La différence ne devient réellement marquée qu’à un an après le diagnostic. En 2020, le taux de mortalité à un an était de 44,5%, contre 60,1% en 2000, soit une baisse de 15,6%. Quant au taux de mortalité à deux ans, il a chuté de 26,6% en vingt ans, passant de 78,8% à 52,2%. En excluant de l’analyse les patients décédés dans les trois premiers mois, la baisse atteignait même 34,3% à deux ans. Au final, la survie médiane d’une personne diagnostiquée avec un cancer du poumon a doublé, passant de 8,8 mois en 2000 à 17,1 mois en 2020. Autant de progrès, qui selon une comparaison avec les résultats de KBP 2010, sont particulièrement marqués au cours de la décennie écoulée.
Un cancer qui progresse chez les femmes
Cette amélioration du pronostic est observée quel que soit le type de cancer, bien qu’elle soit plus importante pour les cancers non à petites cellules (+38,1% de survie à deux ans pour les non métastatiques) que pour ceux à petites cellules (+16,8%). Si la part de femmes parmi les malades a explosé en 20 ans (16% en 2000, 35% en 2020), reflétant la tendance du tabagisme au cours des 50 dernières années, c’est chez elles que l’amélioration du pronostic est la plus forte. Leur taux de survie à deux ans a progressé de 32% entre 2000 et 2020, contre 23% chez les hommes. Autre évolution notable, la part des jeunes patients, âgés de moins 50 ans, a nettement diminué, passant de 11% des cas en 2000 à 4% en 2020.

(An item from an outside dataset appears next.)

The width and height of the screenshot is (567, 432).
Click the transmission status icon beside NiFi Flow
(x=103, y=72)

Covid-19 oblige, l’amélioration pronostique pourrait en réalité être encore plus forte que celle calculée. Les chercheurs ont mené une sous-analyse afin d’évaluer l’impact du Covid-19 sur cette population hautement vulnérable aux infections pulmonaires. Parmi les 283 personnes qui ont contracté le Covid-19 en 2020, et alors que les vaccins n’étaient pas disponibles, « plus de 50% sont décédés dans les cinq mois », observe Didier Debieuvre. Soit un risque de mortalité multiplié par 3,24 par rapport aux patients cancéreux n’ayant pas contracté l’infection.

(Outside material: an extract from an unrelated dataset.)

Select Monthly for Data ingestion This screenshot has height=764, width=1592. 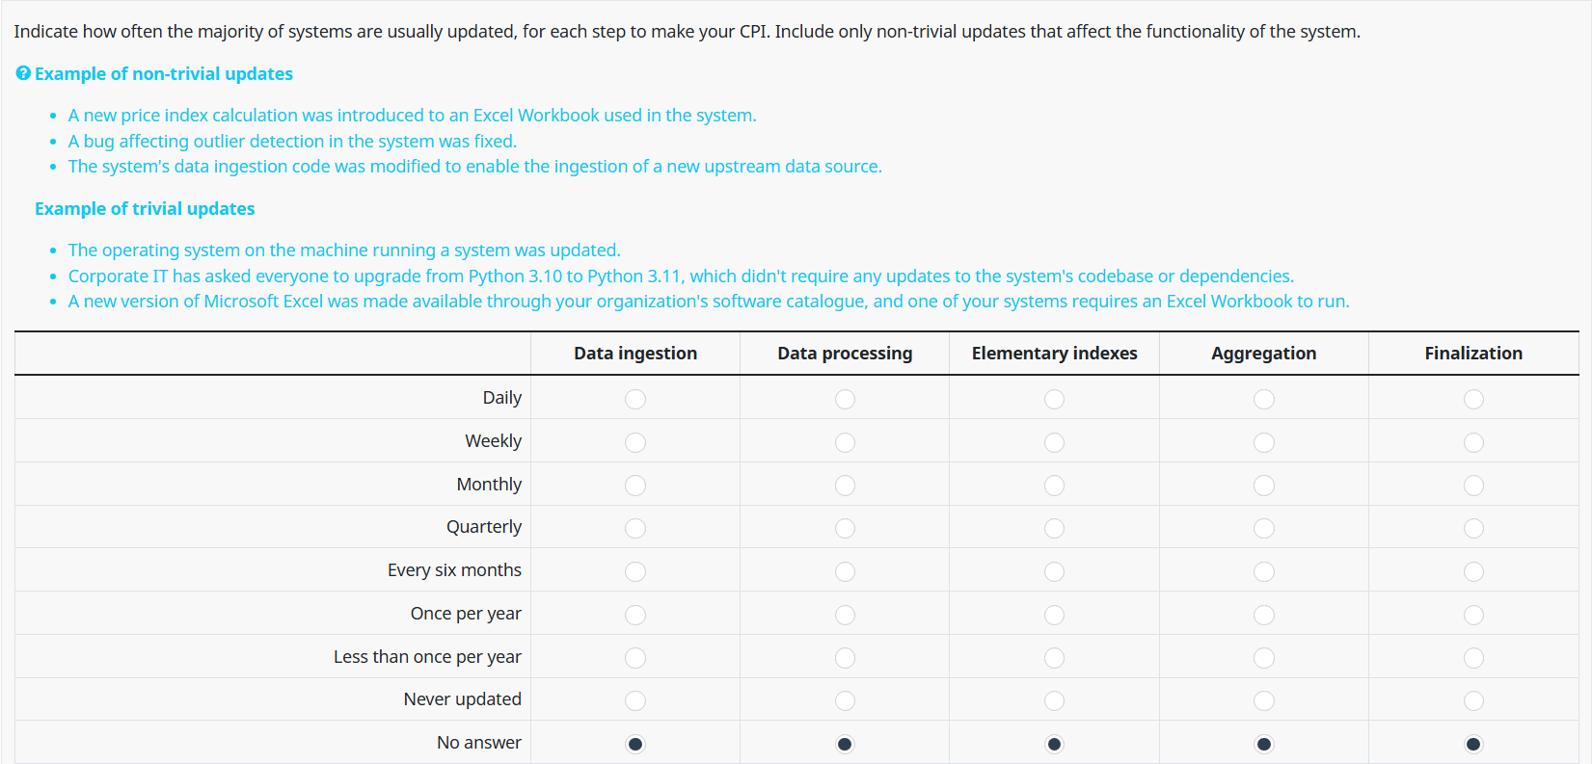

Un argument en faveur du dépistage
Sans surprise, le stade auquel le cancer est diagnostiqué demeure un facteur important de mortalité de cancer du poumon. En 2020, le taux de mortalité des patients diagnostiqués au stade 4 (métastatique) était de 68,4% à deux ans, contre seulement 10,6% pour ceux diagnostiqués au stade 1 (tumeur unique et de petite taille), soit une survie presque trois fois plus importante en cas de diagnostic précoce. Un nouvel argument en faveur d’un dépistage généralisé du cancer du poumon chez les fumeurs, que la profession réclame à cor et à cri.

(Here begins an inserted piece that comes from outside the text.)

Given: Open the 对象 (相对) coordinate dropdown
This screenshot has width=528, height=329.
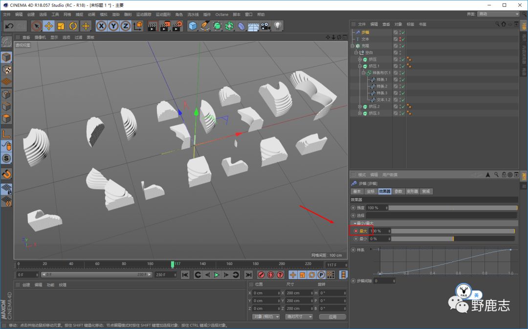Looking at the screenshot, I should (266, 316).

Autre fait frappant, l’impact du cannabis sur la survenue d’un cancer du poumon -mais non sur sa mortalité. Dans la pratique, « nous avions l’impression que lorsqu’on avait un sujet jeune atteint d’un cancer du poumon, il ne fumait pas que du tabac, et cela se confirme sur cette cohorte », note Didier Debieuvre. Les résultats suggèrent un lien étroit entre sa consommation et le risque de cancer du poumon. L’âge médian au diagnostic est de 53 ans chez les fumeurs de cannabis, contre 65 ans chez ceux qui s’en tiennent au tabac et 72 ans chez les non-fumeurs. Par rapport aux non-consommateurs, ils présentent un risque multiplié par 6,53 de développer un cancer du poumon. Un phénomène encore peu compris, mais qui pourrait en partie s’expliquer par l’absence de filtres sur les ‘joints’.